** Given instruction 1 **
Answer these questions about the SVE intrinsics summary:
(a) What does svptrue_b32(...) set?
(b) How many 32-bit values does svld1rq_f32(...) load copies of?
(c) What should a matrix be padded with so the larger-matrix method works without changes?

** Text excerpt **
********************

Summarizing the SVE intrinsics that have been used here:

Summary of SVE intrinsics used

Code element

What is it?

Why are they used?

svfloat32_t

An array of 32-bit floats, where the exact number is defined at runtime based on the SVE vector length.

svfloat32_t enables you to use SVE vectors and predicates directly, without relying on the compiler for autovectorization.

svwhilelt_b32_u32(...)

A function which computes a predicate from two uint32_t integers.

When loading from A and storing to C, svwhilelt_b32_u32(...) ensures you do not read or write past the end of each column.

svld1_f32(...)

A function which loads 32-bit svfloat32_t floats into an SVE vector.

To get the matrix values needed from A. This also takes a predicate to make sure we do not load off the end of the matrix (unpredicated elements are set to zero).

svptrue_b32(...)

A function which sets a predicate for 32-bit values to all-true.

When loading from B, svptrue_b32(...) ensures the vector fills completely because the precondition of calling this function is that the matrix has a dimension which is a multiple of four.

svld1rq_f32(...)

A function which loads an SVE vector with copies of the same 128-bits (four 32-bit values).

To get the matrix values needed from B. Only loads four replicated values because the svmla_lane_f32 instruction only indexes in 128-bit segments.

svmla_lane_f32(...)

A function which uses the fused multiply accumulate instruction. The function multiplies each 128-bit segment of an svfloat32_t value by the corresponding single element of each 128-bit segment of another svfloat32_t. The svmla_lane_f32(...) function then adds the result to a third svfloat32_t before returning the result.

This operation naturally fits the row-on-column dot products because they are a set of multiplications and additions.

svst1_f32(...)

A function which stores svfloat32_t at a given address.

To store the results after they are calculated. The predicate ensures we do not store results past the end of each column.

The important difference here is the ability to ignore one of the dimensions of the matrix because of the variable-length vectors in SVE. Instead, you can explicitly pass the length of the n dimension, and use predication to ensure it is not exceeded.

Example 2: Large matrix multiplication with intrinsics

To multiply larger matrices, treat them as blocks of 4x4 matrices. However, this approach only works with matrix sizes which are a multiple of four in both dimensions. To use this method without changing it, pad the matrix with zeroes.

********************

Records for locating described items
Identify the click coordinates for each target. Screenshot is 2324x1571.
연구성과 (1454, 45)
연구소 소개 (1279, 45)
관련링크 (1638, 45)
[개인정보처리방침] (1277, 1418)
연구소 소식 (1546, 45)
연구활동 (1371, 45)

********************

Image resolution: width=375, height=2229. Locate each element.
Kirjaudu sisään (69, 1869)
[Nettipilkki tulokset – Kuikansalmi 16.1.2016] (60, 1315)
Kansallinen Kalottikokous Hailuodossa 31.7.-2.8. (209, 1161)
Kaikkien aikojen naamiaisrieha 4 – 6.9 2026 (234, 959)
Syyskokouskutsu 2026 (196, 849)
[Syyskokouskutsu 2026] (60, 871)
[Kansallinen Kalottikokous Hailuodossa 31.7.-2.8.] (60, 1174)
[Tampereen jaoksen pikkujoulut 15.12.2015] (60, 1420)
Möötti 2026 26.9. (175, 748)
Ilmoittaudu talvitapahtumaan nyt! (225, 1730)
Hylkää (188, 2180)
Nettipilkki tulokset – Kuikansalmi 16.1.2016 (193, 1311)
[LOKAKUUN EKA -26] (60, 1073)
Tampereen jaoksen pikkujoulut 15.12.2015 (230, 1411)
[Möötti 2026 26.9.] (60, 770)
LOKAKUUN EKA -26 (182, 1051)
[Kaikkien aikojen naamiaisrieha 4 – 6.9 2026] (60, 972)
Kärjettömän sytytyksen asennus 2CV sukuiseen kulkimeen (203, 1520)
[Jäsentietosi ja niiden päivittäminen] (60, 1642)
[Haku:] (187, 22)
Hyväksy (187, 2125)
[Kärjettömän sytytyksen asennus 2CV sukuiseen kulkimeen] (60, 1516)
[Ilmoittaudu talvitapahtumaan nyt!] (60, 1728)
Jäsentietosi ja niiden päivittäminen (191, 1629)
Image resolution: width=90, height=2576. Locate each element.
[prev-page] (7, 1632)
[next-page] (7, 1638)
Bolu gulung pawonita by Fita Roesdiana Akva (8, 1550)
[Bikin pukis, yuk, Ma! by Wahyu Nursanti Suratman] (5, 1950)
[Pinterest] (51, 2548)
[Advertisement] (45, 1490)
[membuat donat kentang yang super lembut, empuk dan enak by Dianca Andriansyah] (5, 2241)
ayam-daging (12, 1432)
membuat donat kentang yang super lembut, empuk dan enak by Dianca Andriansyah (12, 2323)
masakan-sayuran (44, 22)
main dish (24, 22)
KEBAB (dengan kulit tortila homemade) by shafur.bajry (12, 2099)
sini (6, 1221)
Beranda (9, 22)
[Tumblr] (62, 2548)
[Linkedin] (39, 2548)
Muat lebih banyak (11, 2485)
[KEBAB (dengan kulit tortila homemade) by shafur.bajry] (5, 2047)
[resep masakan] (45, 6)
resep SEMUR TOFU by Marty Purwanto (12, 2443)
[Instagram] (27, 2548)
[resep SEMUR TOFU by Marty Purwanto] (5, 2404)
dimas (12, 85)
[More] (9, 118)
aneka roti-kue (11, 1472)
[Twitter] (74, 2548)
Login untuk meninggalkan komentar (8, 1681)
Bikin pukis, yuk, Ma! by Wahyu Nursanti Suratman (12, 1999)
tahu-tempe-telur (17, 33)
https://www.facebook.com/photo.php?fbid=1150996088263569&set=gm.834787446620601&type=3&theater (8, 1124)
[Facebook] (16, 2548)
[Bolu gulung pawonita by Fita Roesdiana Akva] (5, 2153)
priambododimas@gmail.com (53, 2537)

********************

** Given instruction 2 **
From the entries above, output as a numbered list the part that opens with the line containing "[Nettipilkki tulokset –" and closes with the line containing "Möötti 2026 26.9. (175, 748)". Include both of those lines and leave out any blank lines.

** Worked answer 1 **
(a) It sets a predicate for 32-bit values to all-true.
(b) Four 32-bit values, which is 128 bits.
(c) Zeroes.

** Worked answer 2 **
1. [Nettipilkki tulokset – Kuikansalmi 16.1.2016] (60, 1315)
2. Kansallinen Kalottikokous Hailuodossa 31.7.-2.8. (209, 1161)
3. Kaikkien aikojen naamiaisrieha 4 – 6.9 2026 (234, 959)
4. Syyskokouskutsu 2026 (196, 849)
5. [Syyskokouskutsu 2026] (60, 871)
6. [Kansallinen Kalottikokous Hailuodossa 31.7.-2.8.] (60, 1174)
7. [Tampereen jaoksen pikkujoulut 15.12.2015] (60, 1420)
8. Möötti 2026 26.9. (175, 748)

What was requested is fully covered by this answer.